25 Mei 2020   19:49 Diperbarui: 26 Mei 2020   20:15 657
+
Laporkan Konten
Laporkan Akun
Kompasiana adalah platform blog. Konten ini menjadi tanggung jawab bloger dan tidak mewakili pandangan redaksi Kompas.
Lihat foto
Illustrated by pixabay.com

Bahasa adalah identitas bangsa. Kalimat ini, acapkali kudengar. Namun, apatah kemudian Bahasa lisan dan bahasa tulisan kemudian bisa dianggap cerminan dari pikiran anak bangsa?

Jika dalam kajian interaksi sosial, salah satu unsurnya adalah komunikasi. Maka dalam komunikasi, cara menyampaikan pesan lisan atau tulisan termasuk unsur inti. Secara tak langsung, tulisan adalah bagian dari pergaulan, tah?

Izinkan, aku tulis seni komunikasi menulis, berpijak dari petuah Minang. Jika diadaptasi sebagai proses kreatif menulis. Karena, selain silat sebagai olahraga bela diri, dengar-dengar orang Minang juga terampil bersilat lidah. Benarkah? Aku tulis, ya?

"Elok diawak, katuju di urang"

Secara lugas bermakna "baik untuk diri sendiri, orang lain pun setuju". Kalimat di atas adalah petuah tetua minang, ketika akan memutuskan atau melakukan suatu tindakan.

Varian dari keputusan atau tindakan itu, biasanya berwujud ucapan, sikap maupun prilaku. Butuh menimbang-nimbang, apakah hal itu tersebut akan merugikan, menyinggung atau menyakiti?

Ukurannya? Dicoba dulu pada diri sendiri! Bisa saja keputusan atau tindakan itu, bagus untuk kita, tapi bagaimana jika itu diterapkan pada orang lain? Apatah akan merasakan hal yang sama?

Illustrated by pixabay.com
Illustrated by pixabay.com

"Tau di rantiang ka mancucuak, tau jo dahan ka maimpok"

Pesan ini, menyiratkan "kehati-hatian" dalam memutuskan atau melakukan suatu tindakan. Sebelum itu dilaksanakan, terlebih dahulu melakukan analisis resiko, menyigi dampak yang mungkin akan terjadi.

Apatah hal itu akan menjadi "duri dalam daging" yang akan menghambat, atau malah menciptakan resiko yang lebih buruk lagi bagi diri sendiri dn orang lain.
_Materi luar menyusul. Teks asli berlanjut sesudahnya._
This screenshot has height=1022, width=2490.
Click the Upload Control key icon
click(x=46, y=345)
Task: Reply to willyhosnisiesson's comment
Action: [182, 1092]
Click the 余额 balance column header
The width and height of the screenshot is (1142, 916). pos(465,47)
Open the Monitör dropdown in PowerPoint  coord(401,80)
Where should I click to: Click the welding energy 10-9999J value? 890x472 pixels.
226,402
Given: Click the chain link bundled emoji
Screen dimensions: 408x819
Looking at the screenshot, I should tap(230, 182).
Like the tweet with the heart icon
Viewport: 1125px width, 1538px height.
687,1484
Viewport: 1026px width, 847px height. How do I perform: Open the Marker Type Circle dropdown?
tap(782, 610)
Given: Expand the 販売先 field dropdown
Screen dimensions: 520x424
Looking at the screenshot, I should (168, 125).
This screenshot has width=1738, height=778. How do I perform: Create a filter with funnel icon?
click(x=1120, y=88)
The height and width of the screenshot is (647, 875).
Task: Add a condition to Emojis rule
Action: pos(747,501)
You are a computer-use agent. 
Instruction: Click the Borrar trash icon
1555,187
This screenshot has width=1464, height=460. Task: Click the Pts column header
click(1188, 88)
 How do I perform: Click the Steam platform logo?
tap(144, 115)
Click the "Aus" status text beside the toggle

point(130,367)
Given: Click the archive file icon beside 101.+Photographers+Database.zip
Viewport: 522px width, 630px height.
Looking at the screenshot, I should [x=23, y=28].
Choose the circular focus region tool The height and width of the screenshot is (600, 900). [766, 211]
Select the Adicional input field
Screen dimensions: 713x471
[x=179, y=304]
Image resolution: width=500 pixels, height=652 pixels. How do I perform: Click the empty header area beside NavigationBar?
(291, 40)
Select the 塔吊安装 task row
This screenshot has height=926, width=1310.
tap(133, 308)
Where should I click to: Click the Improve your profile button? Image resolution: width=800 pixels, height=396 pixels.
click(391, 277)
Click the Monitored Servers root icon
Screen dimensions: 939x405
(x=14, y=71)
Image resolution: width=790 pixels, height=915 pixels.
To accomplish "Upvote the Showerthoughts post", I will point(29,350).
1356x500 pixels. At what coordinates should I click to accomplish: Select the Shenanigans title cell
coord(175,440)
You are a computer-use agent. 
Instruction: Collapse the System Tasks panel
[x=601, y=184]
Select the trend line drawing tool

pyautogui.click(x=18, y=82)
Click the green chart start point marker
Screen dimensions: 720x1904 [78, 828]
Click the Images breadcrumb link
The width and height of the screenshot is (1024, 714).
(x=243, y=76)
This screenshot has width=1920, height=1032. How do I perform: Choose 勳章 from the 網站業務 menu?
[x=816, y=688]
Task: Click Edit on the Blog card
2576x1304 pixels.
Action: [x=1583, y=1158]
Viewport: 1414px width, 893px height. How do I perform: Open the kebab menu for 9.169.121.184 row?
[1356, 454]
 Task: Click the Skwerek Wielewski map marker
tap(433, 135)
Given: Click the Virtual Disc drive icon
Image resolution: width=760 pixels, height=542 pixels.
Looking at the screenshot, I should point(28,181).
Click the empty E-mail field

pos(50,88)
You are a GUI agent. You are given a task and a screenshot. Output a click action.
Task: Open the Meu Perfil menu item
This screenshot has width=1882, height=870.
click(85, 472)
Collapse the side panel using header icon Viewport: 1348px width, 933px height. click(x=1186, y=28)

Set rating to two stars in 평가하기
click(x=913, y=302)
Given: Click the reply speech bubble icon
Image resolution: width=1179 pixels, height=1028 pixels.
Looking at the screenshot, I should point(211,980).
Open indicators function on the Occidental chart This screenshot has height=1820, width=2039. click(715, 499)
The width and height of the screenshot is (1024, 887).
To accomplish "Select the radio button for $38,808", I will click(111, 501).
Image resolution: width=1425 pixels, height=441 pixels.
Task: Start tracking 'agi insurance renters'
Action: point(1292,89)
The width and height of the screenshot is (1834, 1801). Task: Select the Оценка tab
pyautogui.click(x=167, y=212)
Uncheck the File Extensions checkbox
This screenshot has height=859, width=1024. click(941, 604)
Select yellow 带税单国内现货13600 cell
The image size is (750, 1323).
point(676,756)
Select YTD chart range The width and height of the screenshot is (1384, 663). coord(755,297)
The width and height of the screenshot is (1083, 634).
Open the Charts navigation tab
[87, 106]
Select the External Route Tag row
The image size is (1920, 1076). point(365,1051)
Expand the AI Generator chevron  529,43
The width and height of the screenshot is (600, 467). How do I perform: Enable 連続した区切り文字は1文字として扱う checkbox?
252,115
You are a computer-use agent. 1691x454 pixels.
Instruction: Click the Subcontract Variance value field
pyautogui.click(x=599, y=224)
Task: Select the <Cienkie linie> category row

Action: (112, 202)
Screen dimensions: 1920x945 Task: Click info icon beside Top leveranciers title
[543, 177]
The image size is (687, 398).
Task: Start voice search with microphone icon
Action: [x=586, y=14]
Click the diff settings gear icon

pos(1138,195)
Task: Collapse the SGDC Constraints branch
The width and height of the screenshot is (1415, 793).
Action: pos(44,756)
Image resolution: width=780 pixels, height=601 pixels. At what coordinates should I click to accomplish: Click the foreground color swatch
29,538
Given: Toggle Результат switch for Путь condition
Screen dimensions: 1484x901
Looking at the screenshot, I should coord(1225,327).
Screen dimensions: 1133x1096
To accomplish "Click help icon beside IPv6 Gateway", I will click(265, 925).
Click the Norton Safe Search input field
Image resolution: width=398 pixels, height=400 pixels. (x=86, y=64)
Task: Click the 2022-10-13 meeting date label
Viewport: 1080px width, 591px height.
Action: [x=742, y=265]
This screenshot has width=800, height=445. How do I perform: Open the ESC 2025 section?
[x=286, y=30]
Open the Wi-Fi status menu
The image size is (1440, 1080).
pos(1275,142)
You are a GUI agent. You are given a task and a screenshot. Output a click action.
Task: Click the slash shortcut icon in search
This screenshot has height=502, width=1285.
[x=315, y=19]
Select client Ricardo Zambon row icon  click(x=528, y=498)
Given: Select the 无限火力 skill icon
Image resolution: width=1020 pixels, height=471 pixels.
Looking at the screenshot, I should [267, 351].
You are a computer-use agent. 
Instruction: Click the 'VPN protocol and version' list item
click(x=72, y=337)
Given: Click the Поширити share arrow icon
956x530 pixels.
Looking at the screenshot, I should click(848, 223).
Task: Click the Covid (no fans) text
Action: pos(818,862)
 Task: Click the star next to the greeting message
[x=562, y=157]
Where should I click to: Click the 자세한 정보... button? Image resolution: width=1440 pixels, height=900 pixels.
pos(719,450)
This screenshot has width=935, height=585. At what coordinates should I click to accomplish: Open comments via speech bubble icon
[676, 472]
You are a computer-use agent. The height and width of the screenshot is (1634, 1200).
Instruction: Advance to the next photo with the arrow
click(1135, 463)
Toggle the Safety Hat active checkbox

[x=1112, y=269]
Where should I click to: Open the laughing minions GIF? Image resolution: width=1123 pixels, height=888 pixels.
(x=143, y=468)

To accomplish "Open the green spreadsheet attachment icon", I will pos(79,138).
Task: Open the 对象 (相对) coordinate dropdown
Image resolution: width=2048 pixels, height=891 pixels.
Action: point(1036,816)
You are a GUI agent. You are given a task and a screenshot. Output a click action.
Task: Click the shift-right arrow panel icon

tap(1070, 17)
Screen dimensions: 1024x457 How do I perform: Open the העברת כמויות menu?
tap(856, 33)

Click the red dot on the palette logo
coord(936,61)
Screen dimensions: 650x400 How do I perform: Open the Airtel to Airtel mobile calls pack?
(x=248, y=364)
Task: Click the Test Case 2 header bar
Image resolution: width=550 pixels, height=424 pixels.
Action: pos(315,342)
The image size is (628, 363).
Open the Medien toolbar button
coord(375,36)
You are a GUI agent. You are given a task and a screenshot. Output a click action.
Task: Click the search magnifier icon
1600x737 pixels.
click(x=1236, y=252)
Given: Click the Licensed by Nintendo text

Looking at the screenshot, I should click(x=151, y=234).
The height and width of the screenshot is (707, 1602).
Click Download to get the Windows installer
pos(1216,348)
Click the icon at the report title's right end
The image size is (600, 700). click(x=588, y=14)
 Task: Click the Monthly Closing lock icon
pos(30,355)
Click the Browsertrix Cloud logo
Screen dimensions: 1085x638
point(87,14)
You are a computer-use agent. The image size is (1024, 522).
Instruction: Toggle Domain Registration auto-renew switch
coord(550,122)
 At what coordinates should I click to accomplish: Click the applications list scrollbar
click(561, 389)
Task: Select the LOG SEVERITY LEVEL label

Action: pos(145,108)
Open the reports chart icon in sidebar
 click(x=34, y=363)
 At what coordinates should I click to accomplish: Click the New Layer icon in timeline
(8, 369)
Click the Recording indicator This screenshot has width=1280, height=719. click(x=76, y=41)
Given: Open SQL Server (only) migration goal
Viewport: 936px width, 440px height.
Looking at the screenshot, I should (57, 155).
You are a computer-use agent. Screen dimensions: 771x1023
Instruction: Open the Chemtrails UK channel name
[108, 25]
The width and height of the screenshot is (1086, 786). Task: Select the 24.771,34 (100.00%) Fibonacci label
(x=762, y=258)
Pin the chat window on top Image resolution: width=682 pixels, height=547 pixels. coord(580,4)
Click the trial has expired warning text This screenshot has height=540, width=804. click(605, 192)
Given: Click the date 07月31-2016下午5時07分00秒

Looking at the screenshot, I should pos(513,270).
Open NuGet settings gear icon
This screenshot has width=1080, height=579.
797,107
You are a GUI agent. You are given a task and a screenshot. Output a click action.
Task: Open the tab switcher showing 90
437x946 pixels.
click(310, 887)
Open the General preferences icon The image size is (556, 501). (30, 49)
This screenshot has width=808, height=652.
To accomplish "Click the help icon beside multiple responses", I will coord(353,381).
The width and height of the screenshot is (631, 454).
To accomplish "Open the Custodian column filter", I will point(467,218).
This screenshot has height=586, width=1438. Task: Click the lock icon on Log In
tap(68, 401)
Secara pribadi, aku acapkali terbuai, jika membaca artikel-artikel yang ditulis Mamanda Tjiptadinata Effendi. Sapaan Mamanda bermakna Mamak atau paman. Dalam adat Minang, figur prestisius yang mesti dituruti selain Orangtua.

Mungkin perjalanan dan pengalaman hidup yang panjang, hingga Kompasianer senior yang baru saja menjejakkan usia pada angka 78 Tahun ini, melahirkan tulisan-tulisan yang mampu mengajak pembaca pada dimensi ruang dan waktu untuk melakukan refleksi diri.

Kemasan diksi yang halus dipilih untuk menyampaikan pesan dan gagasan yang terkadang tajam. Sehingga "pukulan-pukulan" yang disajikan, jauh dari kata menyakikan.  

Illustrated by pixabay.com
Illustrated by pixabay.com
Nan tuo dihormati 
Samo gadang bao bakawan 
Nan ketek disayangi 
Induak jo ayah diutamokan

Orang yang lebih tua dihormati, seumuran diajak berteman, yang kecil disayangi, dan orangtua tetap yang utama. 4 hal ini, menjadi panduan kunci sebagai garis dasar adab dalam budaya Minang.

Akan berbeda cara menulis dan pilihan kata, semisal kita mengirim surat atau pesan pada orangtua, teman sebaya atau yang lebih muda, kan?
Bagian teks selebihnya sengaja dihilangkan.